TASK ITEM
Exactly as written, copy the lines that run from the start of the data below to the line containing "Task: Open the Pay token GM: GMX/USD dropdown", both ends included.

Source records
———

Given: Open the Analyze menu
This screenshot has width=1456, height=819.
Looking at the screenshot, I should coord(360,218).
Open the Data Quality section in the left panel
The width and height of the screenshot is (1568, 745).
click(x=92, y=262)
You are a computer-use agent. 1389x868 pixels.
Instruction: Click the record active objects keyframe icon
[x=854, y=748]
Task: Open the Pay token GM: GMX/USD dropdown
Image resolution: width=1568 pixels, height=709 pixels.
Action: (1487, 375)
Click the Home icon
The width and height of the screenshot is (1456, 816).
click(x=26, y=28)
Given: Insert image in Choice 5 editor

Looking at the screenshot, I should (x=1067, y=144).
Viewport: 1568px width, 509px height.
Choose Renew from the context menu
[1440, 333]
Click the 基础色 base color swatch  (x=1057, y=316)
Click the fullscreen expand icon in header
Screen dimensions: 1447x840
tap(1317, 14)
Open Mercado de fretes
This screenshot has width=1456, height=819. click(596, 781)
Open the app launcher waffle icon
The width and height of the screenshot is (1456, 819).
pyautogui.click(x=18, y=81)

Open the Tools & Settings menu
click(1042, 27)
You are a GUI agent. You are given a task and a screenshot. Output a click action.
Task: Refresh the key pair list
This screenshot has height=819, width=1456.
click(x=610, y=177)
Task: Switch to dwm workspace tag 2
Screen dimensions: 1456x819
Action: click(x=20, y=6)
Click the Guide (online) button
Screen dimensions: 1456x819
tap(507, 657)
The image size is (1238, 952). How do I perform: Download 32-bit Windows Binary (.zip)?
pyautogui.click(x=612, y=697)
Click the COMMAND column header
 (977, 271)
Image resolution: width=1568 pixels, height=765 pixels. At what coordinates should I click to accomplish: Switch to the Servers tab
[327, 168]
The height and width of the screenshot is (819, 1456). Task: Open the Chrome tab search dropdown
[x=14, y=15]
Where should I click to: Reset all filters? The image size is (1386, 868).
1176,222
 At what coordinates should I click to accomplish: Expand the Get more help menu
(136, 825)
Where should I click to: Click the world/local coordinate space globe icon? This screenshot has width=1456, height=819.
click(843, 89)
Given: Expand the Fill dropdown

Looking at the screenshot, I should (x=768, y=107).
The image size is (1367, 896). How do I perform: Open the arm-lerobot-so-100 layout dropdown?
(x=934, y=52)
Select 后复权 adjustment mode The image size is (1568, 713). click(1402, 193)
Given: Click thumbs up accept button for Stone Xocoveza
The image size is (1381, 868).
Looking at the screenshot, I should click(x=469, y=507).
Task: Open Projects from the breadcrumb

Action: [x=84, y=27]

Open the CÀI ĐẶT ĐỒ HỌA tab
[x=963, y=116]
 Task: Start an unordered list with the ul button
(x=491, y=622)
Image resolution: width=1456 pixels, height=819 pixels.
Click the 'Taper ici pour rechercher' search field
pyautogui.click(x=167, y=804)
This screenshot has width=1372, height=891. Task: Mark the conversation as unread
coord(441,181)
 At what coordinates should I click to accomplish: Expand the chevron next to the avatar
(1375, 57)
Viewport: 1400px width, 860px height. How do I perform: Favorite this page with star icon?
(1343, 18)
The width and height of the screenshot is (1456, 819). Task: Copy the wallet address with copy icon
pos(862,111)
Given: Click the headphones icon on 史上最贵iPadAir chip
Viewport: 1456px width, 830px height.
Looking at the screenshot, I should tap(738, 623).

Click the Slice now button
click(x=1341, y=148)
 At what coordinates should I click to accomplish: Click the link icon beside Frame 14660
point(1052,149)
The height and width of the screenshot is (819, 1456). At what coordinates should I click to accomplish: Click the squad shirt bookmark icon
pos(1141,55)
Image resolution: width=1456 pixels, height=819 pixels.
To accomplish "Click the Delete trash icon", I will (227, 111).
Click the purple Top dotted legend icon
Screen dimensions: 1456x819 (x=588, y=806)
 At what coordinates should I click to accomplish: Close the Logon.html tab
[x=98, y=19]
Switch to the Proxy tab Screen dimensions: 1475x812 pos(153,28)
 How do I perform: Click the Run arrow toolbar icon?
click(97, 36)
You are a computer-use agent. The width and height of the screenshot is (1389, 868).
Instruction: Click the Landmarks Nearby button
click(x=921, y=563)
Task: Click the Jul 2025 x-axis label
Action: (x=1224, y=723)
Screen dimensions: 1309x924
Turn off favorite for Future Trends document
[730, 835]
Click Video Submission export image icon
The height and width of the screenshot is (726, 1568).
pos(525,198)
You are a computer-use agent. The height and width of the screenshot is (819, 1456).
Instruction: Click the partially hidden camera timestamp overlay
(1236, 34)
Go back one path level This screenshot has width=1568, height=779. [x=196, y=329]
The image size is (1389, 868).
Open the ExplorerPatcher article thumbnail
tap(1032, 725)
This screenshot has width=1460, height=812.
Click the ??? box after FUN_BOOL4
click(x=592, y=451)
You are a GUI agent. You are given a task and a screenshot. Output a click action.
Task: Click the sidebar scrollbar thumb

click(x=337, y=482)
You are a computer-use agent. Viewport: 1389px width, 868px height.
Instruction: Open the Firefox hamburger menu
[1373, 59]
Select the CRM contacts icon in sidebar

———

SOLUTION TO THE PROBLEM
Given: Open the Analyze menu
This screenshot has width=1456, height=819.
Looking at the screenshot, I should coord(360,218).
Open the Data Quality section in the left panel
The width and height of the screenshot is (1568, 745).
click(x=92, y=262)
You are a computer-use agent. 1389x868 pixels.
Instruction: Click the record active objects keyframe icon
[x=854, y=748]
Task: Open the Pay token GM: GMX/USD dropdown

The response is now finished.